Without discounting Prof. Karlan’s conclusion that the trend at the Court gives “Americans who care about economic and social justice a reason to worry,” I do think after reading the Roberts opinion and the Ginsburg dissent carefully that she overstates a bit the ruling’s logic and argument on Medicaid (though granted, not the effect!). The Court held that the federal government can penalize states by rescinding current payments if the expansion is modest and incremental rather than radical. There is a fundamental difference of opinion between Roberts and Ginsburg over whether this particular expansion is modest or radical.  To use the language in their back and forth in their opinions, is it a difference in kind (Roberts) or degree (Ginsburg)?  Personally I’m inclined to side with Ginsburg and Sotomayor on this point, though it isn’t necessarily a simple or straightforward call.

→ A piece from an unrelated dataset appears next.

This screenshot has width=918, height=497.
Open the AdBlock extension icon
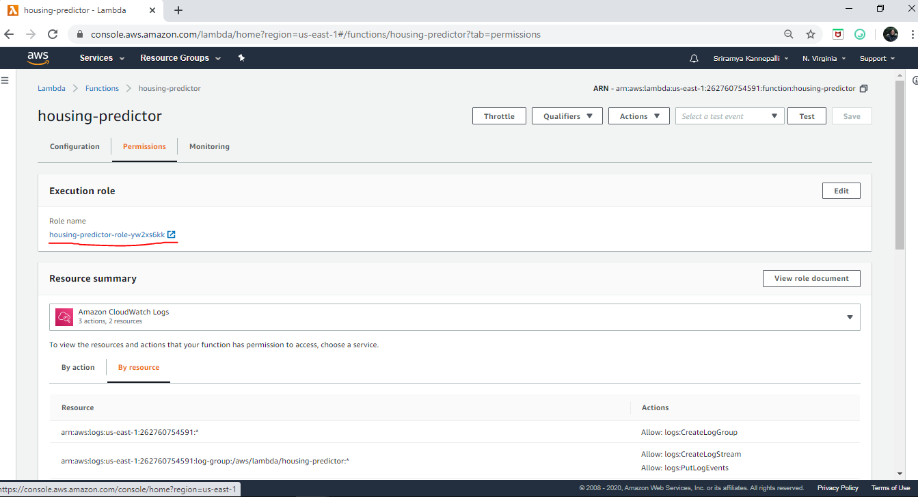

It’s fascinating that this aspect of the case split the liberal wing of the Court — with Kagan and Breyer joining Roberts to find that it’s a difference in kind, not degree, and accordingly conclude that its overly coercive on the states. Perhaps they genuinely bought the Roberts formulation that the Medicaid expansion really is a difference in kind.  But I am guessing that  what tilted them might have been Roberts’ willingness to keep the ruling narrow — to say that the finding of undue coercion on the states invalidates only the threat to revoke all Medicaid funding to a state that rejects the new funding and conditions, but doesn’t (as the Scalia/Kennedy/Alito/Thomas cabal would have) invalidate the whole kit-n-kaboodle.  Of course, Ginsburg and Sotomayor expressly at the end of their dissent bought into that limiting principle regarding what gets invalidated, making it possible for that narrow effect to prevail (otherwise the whole thing would could have been tossed). The coalition dynamics on the Court were fascinating on the Medicaid issue, arguably moreso than on the mandate.

A conspiracy theorist might argue that Roberts sold his conservative brethren out on the mandate in order to buy Breyer and Kagan’s support on the Medicaid aspect, getting what he really wanted most of all — Prof. Karlan’s loaded gun: the potentially huge dent in federal spending power that some construe in the Medicaid outcome.  Hard to say, though, because these kinds of SCOTUS “turns” take a decade or two to really see in full.